**Your objective:** Output the lines of the listing from the one containing "coordinates (26, 724)." through the end, inclusive, as a JSON list of strings with one string per line and blank lines skipped.

**Records for the task:**
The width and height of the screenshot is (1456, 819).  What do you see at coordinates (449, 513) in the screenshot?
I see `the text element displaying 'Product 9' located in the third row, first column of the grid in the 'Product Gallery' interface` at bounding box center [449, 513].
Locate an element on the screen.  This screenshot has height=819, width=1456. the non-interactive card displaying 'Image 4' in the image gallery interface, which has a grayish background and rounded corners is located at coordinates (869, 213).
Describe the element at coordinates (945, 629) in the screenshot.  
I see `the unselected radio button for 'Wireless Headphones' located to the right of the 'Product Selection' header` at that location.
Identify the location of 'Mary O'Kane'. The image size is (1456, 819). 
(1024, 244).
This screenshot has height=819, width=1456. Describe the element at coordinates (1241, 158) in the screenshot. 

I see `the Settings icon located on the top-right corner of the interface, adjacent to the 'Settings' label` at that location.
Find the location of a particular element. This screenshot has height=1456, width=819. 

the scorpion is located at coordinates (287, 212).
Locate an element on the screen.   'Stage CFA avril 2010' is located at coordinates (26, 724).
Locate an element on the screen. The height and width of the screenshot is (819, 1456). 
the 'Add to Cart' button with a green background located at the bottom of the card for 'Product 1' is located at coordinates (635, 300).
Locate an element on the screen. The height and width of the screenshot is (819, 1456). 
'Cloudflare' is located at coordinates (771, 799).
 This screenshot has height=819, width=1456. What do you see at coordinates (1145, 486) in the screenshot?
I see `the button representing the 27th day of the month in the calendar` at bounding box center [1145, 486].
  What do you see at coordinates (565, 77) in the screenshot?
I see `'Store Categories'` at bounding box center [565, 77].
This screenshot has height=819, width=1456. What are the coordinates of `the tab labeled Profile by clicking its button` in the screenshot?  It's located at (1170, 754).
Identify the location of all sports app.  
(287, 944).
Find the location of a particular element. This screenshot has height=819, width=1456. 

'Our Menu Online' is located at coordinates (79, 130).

**Correct output:**
[
  "Locate an element on the screen.   'Stage CFA avril 2010' is located at coordinates (26, 724).",
  "Locate an element on the screen. The height and width of the screenshot is (819, 1456). ",
  "the 'Add to Cart' button with a green background located at the bottom of the card for 'Product 1' is located at coordinates (635, 300).",
  "Locate an element on the screen. The height and width of the screenshot is (819, 1456). ",
  "'Cloudflare' is located at coordinates (771, 799).",
  " This screenshot has height=819, width=1456. What do you see at coordinates (1145, 486) in the screenshot?",
  "I see `the button representing the 27th day of the month in the calendar` at bounding box center [1145, 486].",
  "  What do you see at coordinates (565, 77) in the screenshot?",
  "I see `'Store Categories'` at bounding box center [565, 77].",
  "This screenshot has height=819, width=1456. What are the coordinates of `the tab labeled Profile by clicking its button` in the screenshot?  It's located at (1170, 754).",
  "Identify the location of all sports app.  ",
  "(287, 944).",
  "Find the location of a particular element. This screenshot has height=819, width=1456. ",
  "'Our Menu Online' is located at coordinates (79, 130)."
]